A seminal “Sunday Afternoon Movie”, especially for Dads. First things first: THAT GODDAMN CAST. Lee Marvin, Ernest Borgnine, Charles Bronson, Jim Brown, Robert Ryan, Ralph Meeker, John Cassavetes, good lord. That’s what you call a star-studded ensemble. As great as everyone is, Cassavetes gets MVP for his firey wild-card performance as the unhinged Franko. He even got an Oscar nomination for the role and no doubt a big paycheck to fund his own extraordinary filmmaking endeavours for the next few years.

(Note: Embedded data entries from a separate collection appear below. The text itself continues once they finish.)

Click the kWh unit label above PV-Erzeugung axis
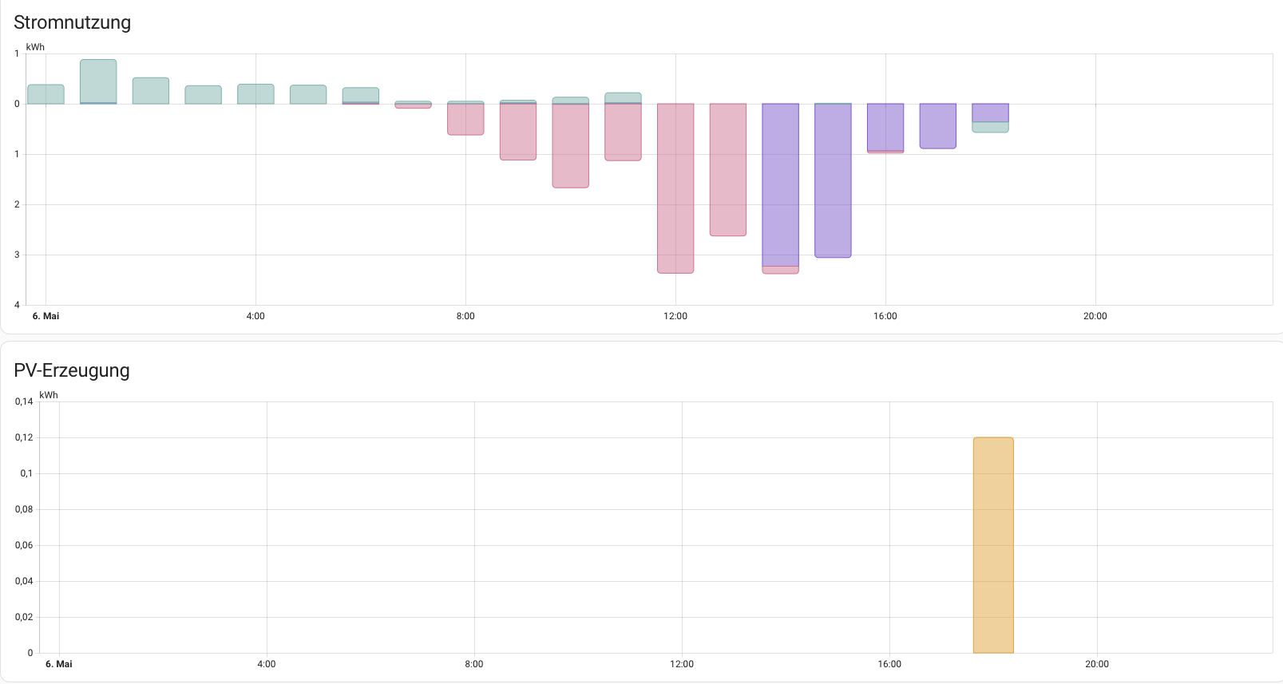The image size is (1283, 684). [x=49, y=395]
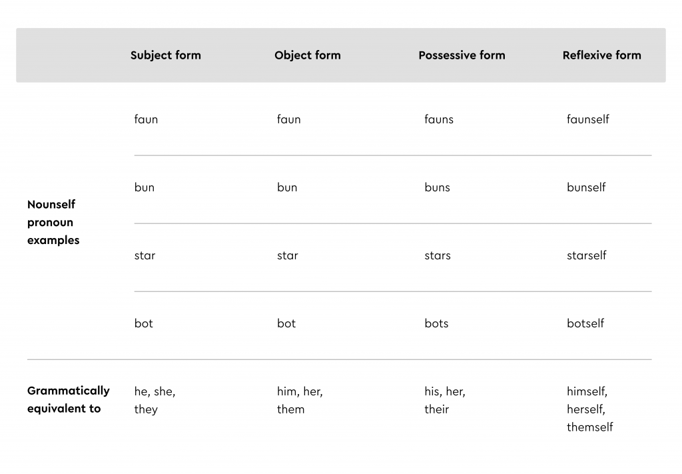Click the word botself in the table

pos(585,323)
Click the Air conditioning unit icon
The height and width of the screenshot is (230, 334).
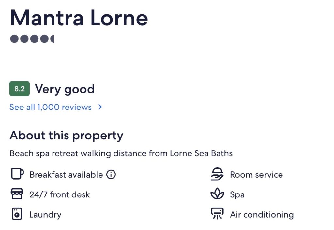217,214
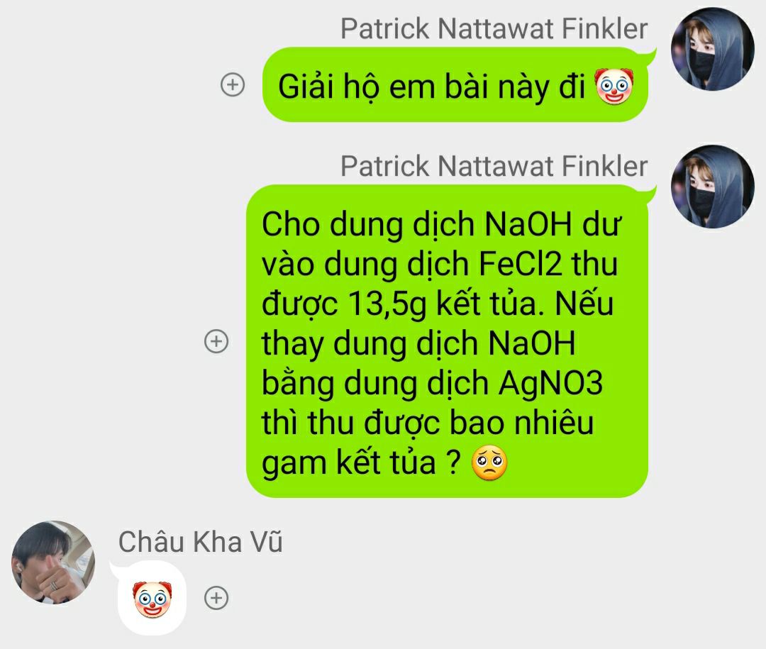
Task: Tap plus icon next to Châu Kha Vũ's clown reply
Action: point(216,597)
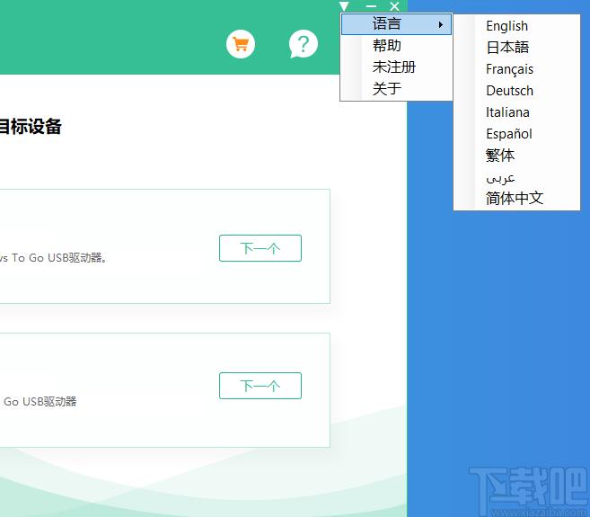Minimize the application window
This screenshot has width=590, height=517.
coord(371,7)
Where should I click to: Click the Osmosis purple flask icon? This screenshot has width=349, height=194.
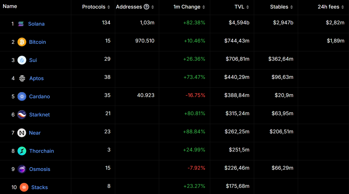coord(22,169)
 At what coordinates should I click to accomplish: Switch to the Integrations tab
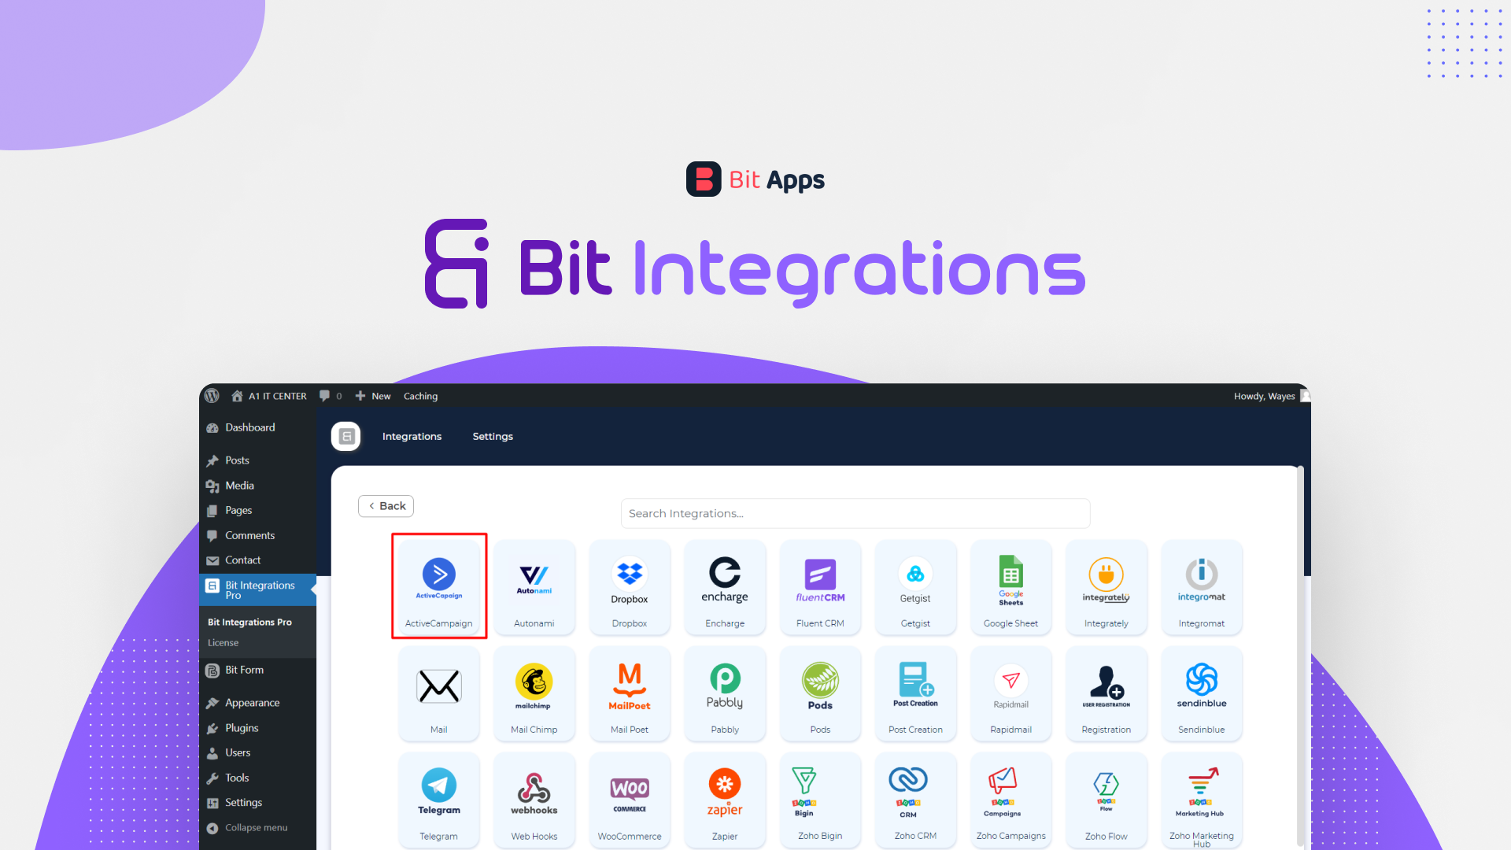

The Dirty Dozen takes its sweet time to get going and the opening hour or so can be a bit of a slog. I know Suicide Squad is generally regarded as The Dirty Dozen of comic books but it also totally ripped off this film’s structure, as well as its concept, with the plodding introductions to every main character. I get the thought behind it – with such a big cast we need to get to know them – but I can’t help but think there would be a far more elegant and less-repetitive way of getting that information across. It doesn’t work here in 1967 so why the fuck did David Ayer think it would work in 2016? You could easily shave a good 20 minutes off the runtime by making that opening stretch leaner and meaner, just how Lee Marvin would like it. Shame.

That being said, the cast really do carry the whole movie and keep the two and a half hour run time tolerable as they get into various escapades. Aldrich’s muscular, no-fuss direction is solid but I really wish he shot it in anamorphic. It’d be much better for composing his twelve scoundrels in one glorious frame, no? Theres’s a reason Soderbergh shot all his Ocean’s movies wide.

I don’t feel like The Dirty Dozen has aged as well as other movies of this ilk – The Great EscapeThe Magnificent Seven – but it does have an undeniable cruel edge that sets it apart from those films. By the end when your (anti) heroes have trapped a bunch of German troops along with women in ball-gowns in a bunker and they gleefully begin pouring gasoline and explosives down on them, there’s definitely a moment of “fuck, this is tough”. I appreciate that kind of ugliness, especially in a tight-fisted war movie. It also ends how any movie like this should: with a big fucking explosion. Definitely solid and should be acknowledged for inspiring a lot of great movies in its wake, just a lot of them did it better.